What has earned Thewlis all of this attention is, of course, Naked, the film in which he starred. The actor spent seven months researching and performing the part of Johnny and one critic compared him to Vlad the Impaler, another to a verbal Jack the Ripper. He says that living the character was heaven and hell. "To be allowed to attack people verbally-viciously-lay into people, it's so liberating. It's like being sick."

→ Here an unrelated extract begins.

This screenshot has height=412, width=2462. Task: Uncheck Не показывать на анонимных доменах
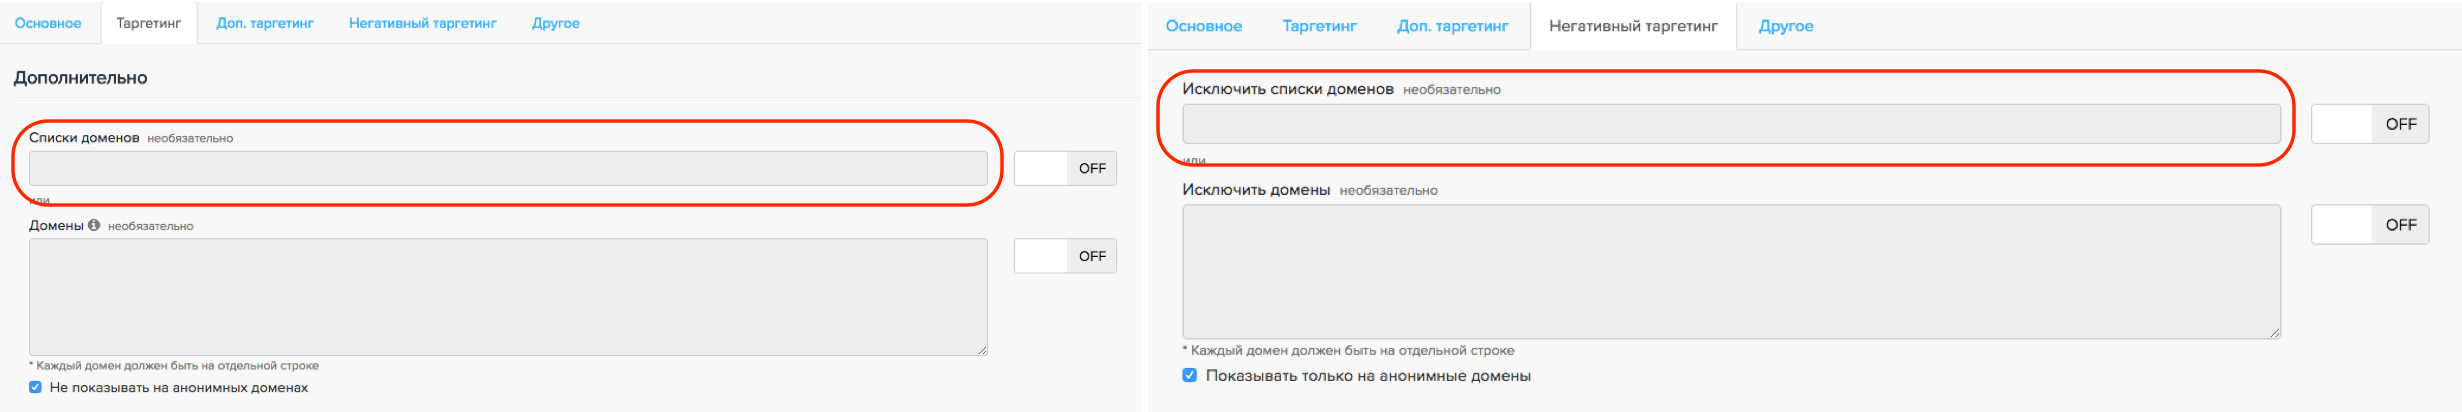[x=36, y=388]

Thewlis became increasingly addicted to the feeling. He says the scene at the climax of the film, where Johnny scrabbles around at the top of the stairs, out of control, was, "More or less real, that's how I felt-raging." He says, "You have to address the question-what's the meaning of life-but I was asking it every day. Everything in life was called into question. I ate very little in order to stay wired and spent all of my time reading or smoking. I became obsessed with death and kept thinking I was having a heart attacks. I was so freaked out, so distressed-I couldn't sleep."
I asked if he's seen
Thewlis began to sleep-walk and one night wouldn't let his wife into their flat. She rang him from a
call box and when he picked up the phone he found himseld making strange grunting noises. She
thought he was having a heart attack and called the police, who broke down the door with an axe.
He admits he's still feeling the effects of Johnny. The other day, when two men were looking at him
in the street, he hissed, "What are you looking at? I'm not a fucking monkey in a cage." (I make a
panicked mental note not to look too starstruck!) He says he wouldn't take a part like that again.

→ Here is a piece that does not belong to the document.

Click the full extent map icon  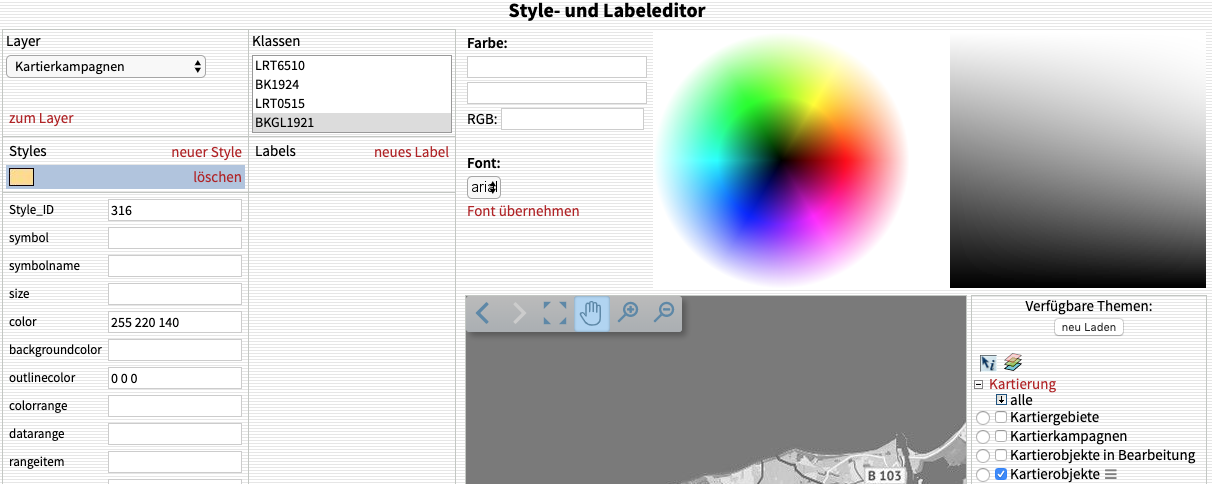click(554, 313)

"It's not healthy. I got too involved. At the end of the day, the meaning of life is the only thing worth
thinking about. Why do we need to talk? Why has it all become so bizarre? Sometimes I just
can't think of anything better to think about."
He has read upon on the ecological suicide the West has embarked on, but doesn't want to go on
about it. He says of Johnny, but it seems equally true of himself, that "I didn't want him to become
David Ike." He may dress better than Ike, but he is clearly haunted. Thewlis said the thing that
would improve his life would be if there was a god who would come down and say everything's going
to be alright. He has become interested in Buddhism with its focus on individual responsibility.

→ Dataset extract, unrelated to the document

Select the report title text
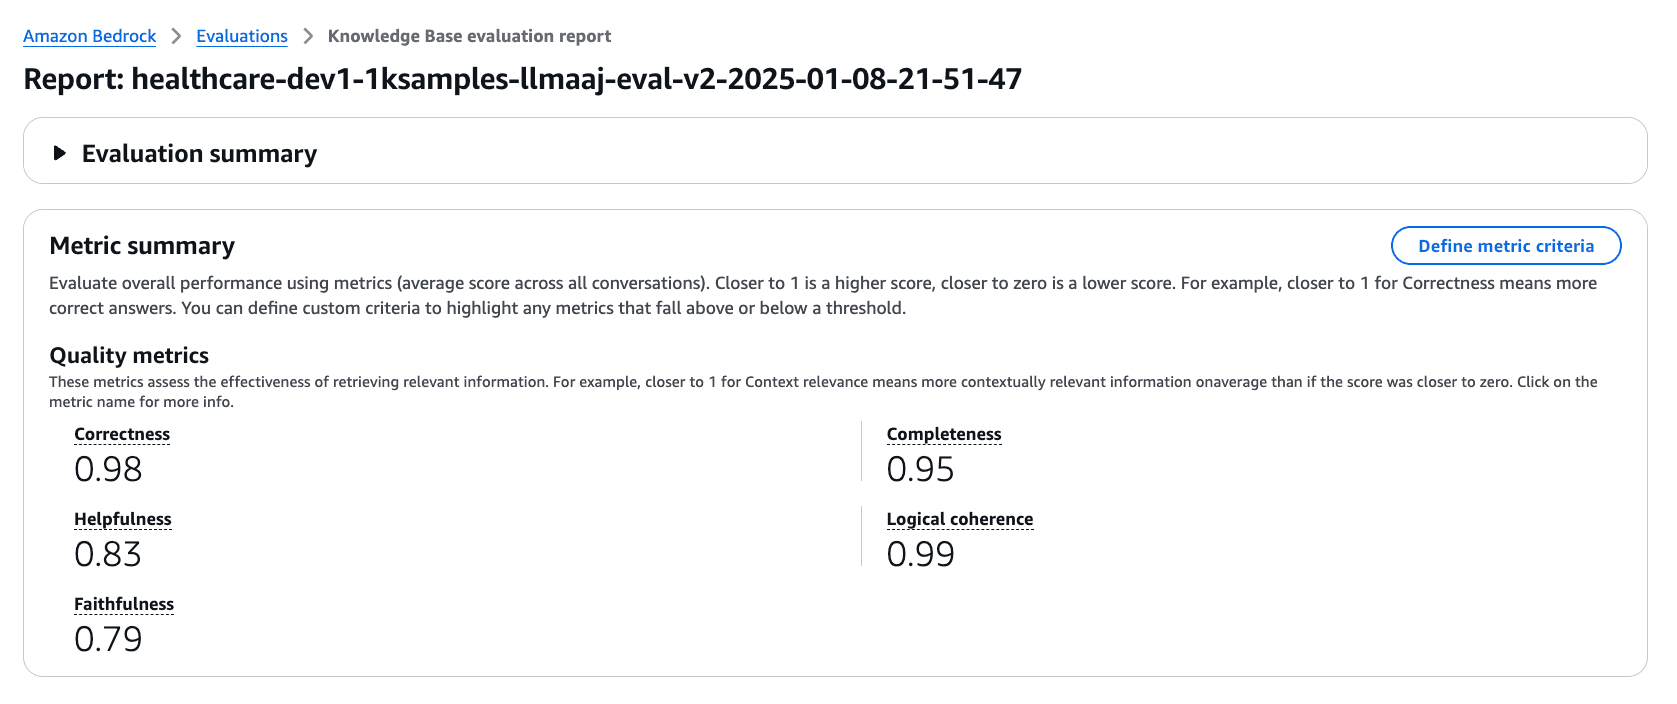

"We must believe in, we must love, anything which isn't capable of looking after us. If people hit us,
we've got to forgive them." Warming to this theme, he says he has often thought people were
devolving. "we have to talk, write things down, indulge ourselves, to cope with life."
For his latest film, Restoration, Thewlis plays a Quaker and says he thinks Quakerism is the
coolest Western religion-"just meetings, meditation." To get into the character he is going to try
giving up smoking, drinking, and impure food. He also wants to give celibacy a go. He admits that
he's tried abstinence before and that after three or four days of "feeling great, it started to inhibit me-
suppress me-and made me anxious again all over. Personally, I've realised that often in life your
decisions are sexual ones. You are attracted towards someone, they might not be the ideal
person-but you get involved. There are responsibilities. If you judged objectively you wouldn't
choose them. I'm starting to sound like a stoned student."
One release he has always found is art and it sounds like this is his one, real religion. He says
what makes him tick is writing and painting. "When I go to bed, if I've done that creative release
there isn't a better feeling. Even if I get up in the morning and it's shit." His drawings, apparently,
aren't light and airy. He says he draws and doodles a lot of faces, which often turn out to be
terrifying.
"Because of what's happened-success in a commercial way-one of the things that really winds me
up is that I don't have time to do what I want. I'm involved in so much, it's a compromise." Acting,
he says, doesn't give him enough control. He wants to write screenplays but worries that producers
would mess around with his ideas. He is currently working on a stage play in which an artist is
driven insane by his own paintings. The artist leaves a painting at the door and the faces he has
created are so disturbing that he can't get out of the studio. The parallel is meant to be obvious: the
pure and sensitive artist suffers for nothing-his nightmare irrelevant to the world.